As President Trump focuses federal resources on Islamic terror threats, the father of a police officer shot and killed by domestic terrorists is speaking out and trying to remind the administration that violent extremism can and has been born right here in America.

Former West Memphis police chief Bob Paudert was one of the first people to arrive on the scene when his son, an officer in the same department, was gunned down with an AK-47 in 2010 by a father-son duo who were members of the sovereign citizens movement, he told the Washington Post.

“I found him with the back of his head shot off,” Paudert said of his son. “It was a horrible, horrible scene. I didn’t care about going to work after that. I lost my passion for law enforcement that day.”

According to a 2011 report from the FBI, the sovereign citizens group doesn’t recognize federal, state or local laws – members follow their own set of laws. The report said the group is a “growing threat to law enforcement.” And that’s something Paudert hopes to relay to the Trump administration, as the White House focuses on Islamic extremism.

Earlier this month, Reuters reported that the administration plans to revamp a Department of Homeland Security program. The “Countering Violent Extremism” program would become the “Countering Islamic Extremism” program, and its efforts would focus solely on Islamic terror. Groups like the sovereign citizens, white supremacists, and other extremist groups would no longer be part of the program’s efforts.

Still, Paudert says the trouble started even before Trump. After his son’s death, he started working for the State and Local Anti-Terrorism Training program, teaching officers around the country about threats like the sovereign citizens. Funding for SLATT, which gets its money from the Bureau of Justice Assistance, was cut last year, and 25 instructors lost their jobs. Paudert said no one knew why the Department of Justice decided to stop funding it.

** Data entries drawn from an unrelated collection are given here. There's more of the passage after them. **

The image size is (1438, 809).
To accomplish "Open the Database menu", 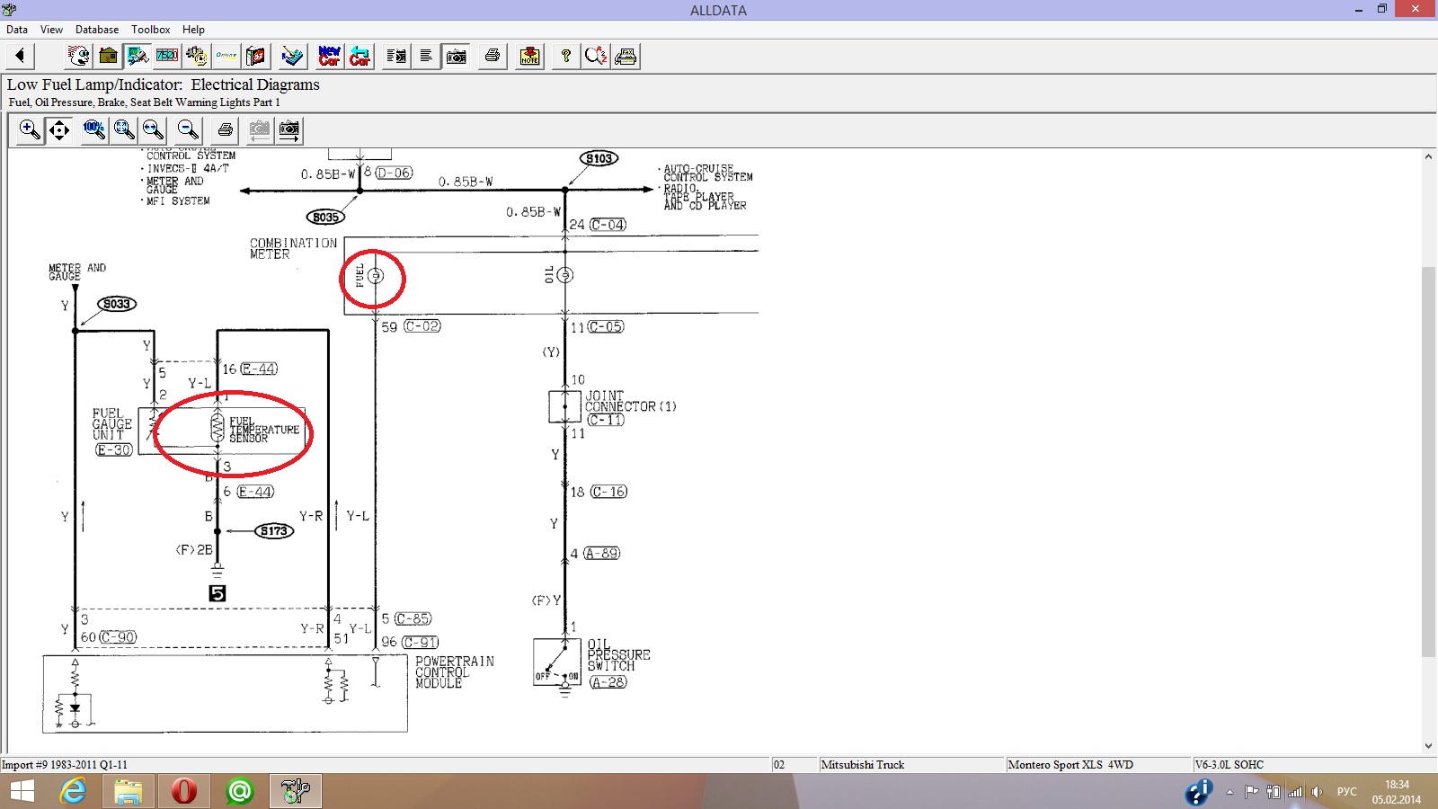I will click(x=96, y=30).
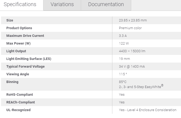Select the Viewing Angle label
The image size is (181, 118).
[x=18, y=74]
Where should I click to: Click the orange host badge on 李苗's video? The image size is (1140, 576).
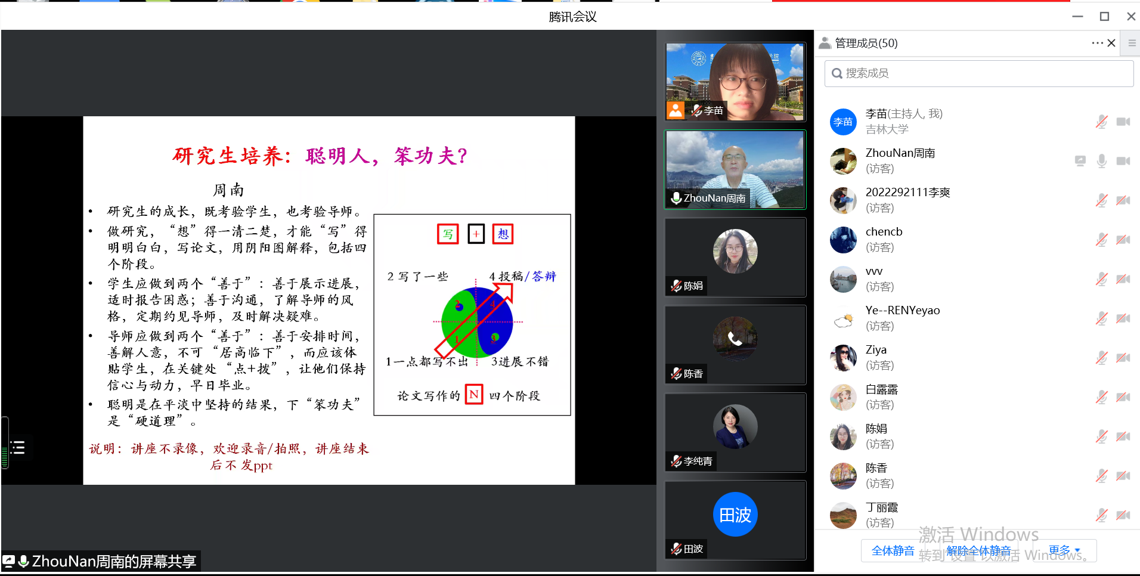point(676,110)
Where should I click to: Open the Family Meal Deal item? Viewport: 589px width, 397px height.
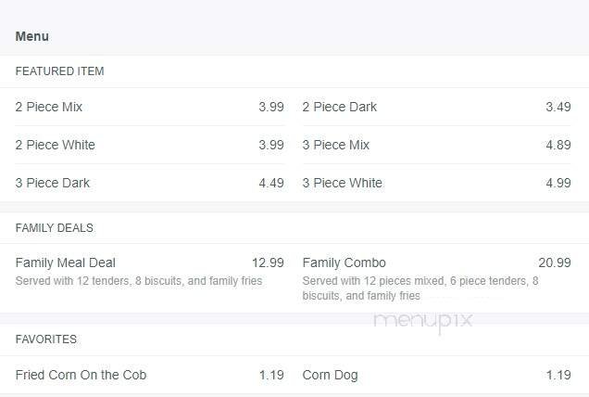tap(66, 263)
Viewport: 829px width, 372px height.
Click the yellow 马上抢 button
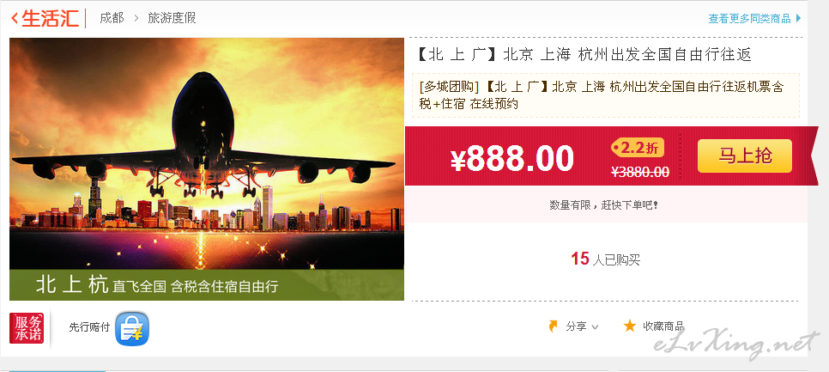coord(744,156)
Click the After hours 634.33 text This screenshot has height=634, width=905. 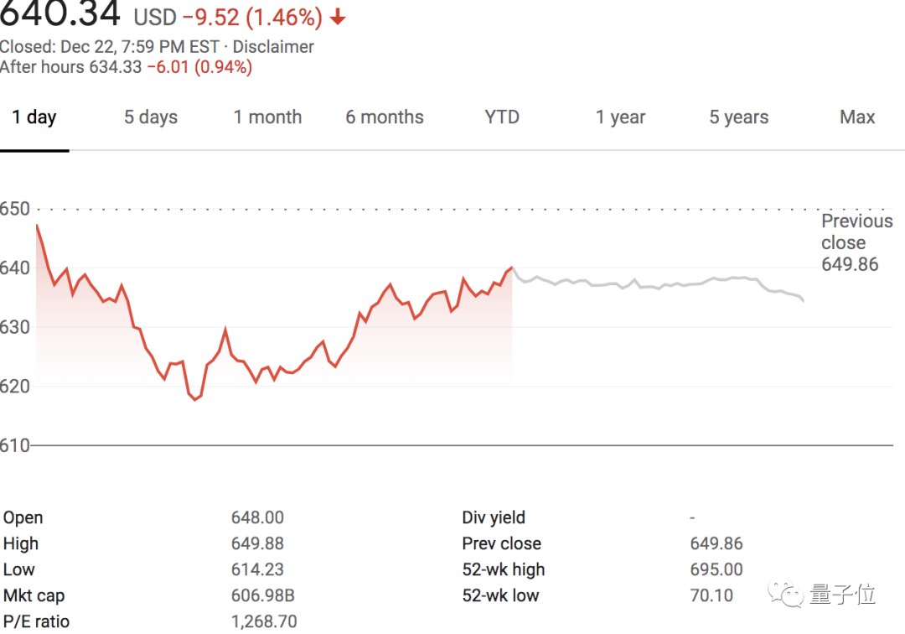[x=70, y=68]
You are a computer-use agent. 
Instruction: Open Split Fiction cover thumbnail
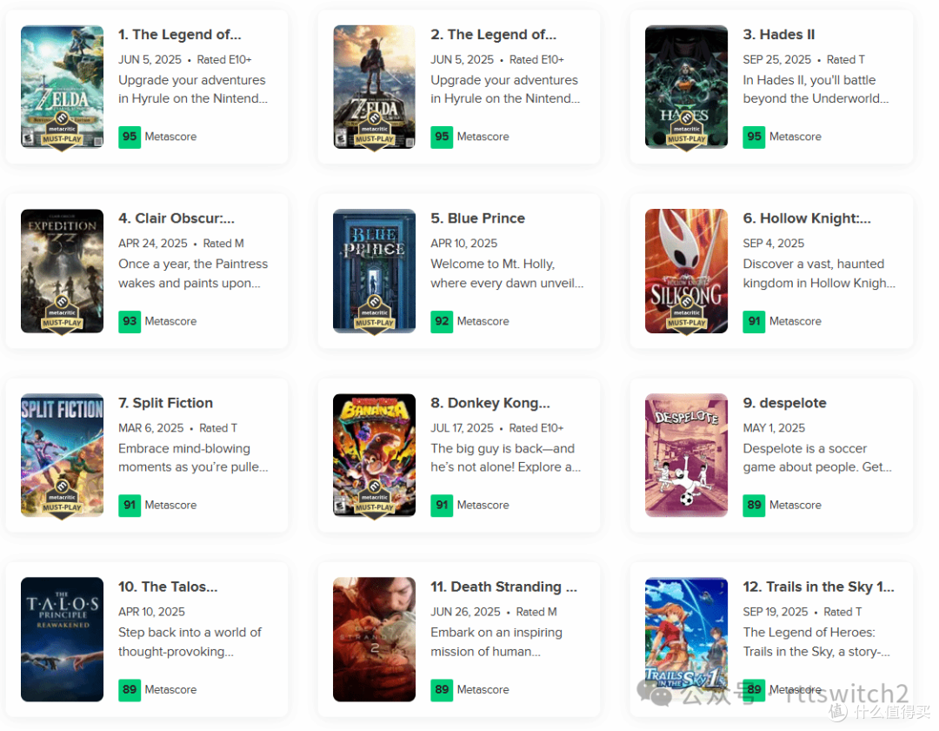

“People don’t realize the individual who ambushed and killed three officers in Baton Rouge last year was a sovereign citizen,” he told The Trace earlier this month. “But for some reason, our government has de-emphasized the need to keep track of sovereign citizens and raise awareness of the movement among law enforcement.”

According to an analysis from the University of Maryland’s Study of Terrorism and Responses to Terrorism, sovereign citizens and other far right extremists were responsible for 54 of the 66 criminal justice and military homicides carried out by extremists from 1990 until 2015. Al-Qaida and other jihadists were responsible for the other 12.

Paudert said he hopes Trump will do more about the threat of domestic terrorism.

“I know the president says he is going after ISIS, but I’ve never heard anything about what he plans to do the dangerous extremists most likely to kill police,” he said.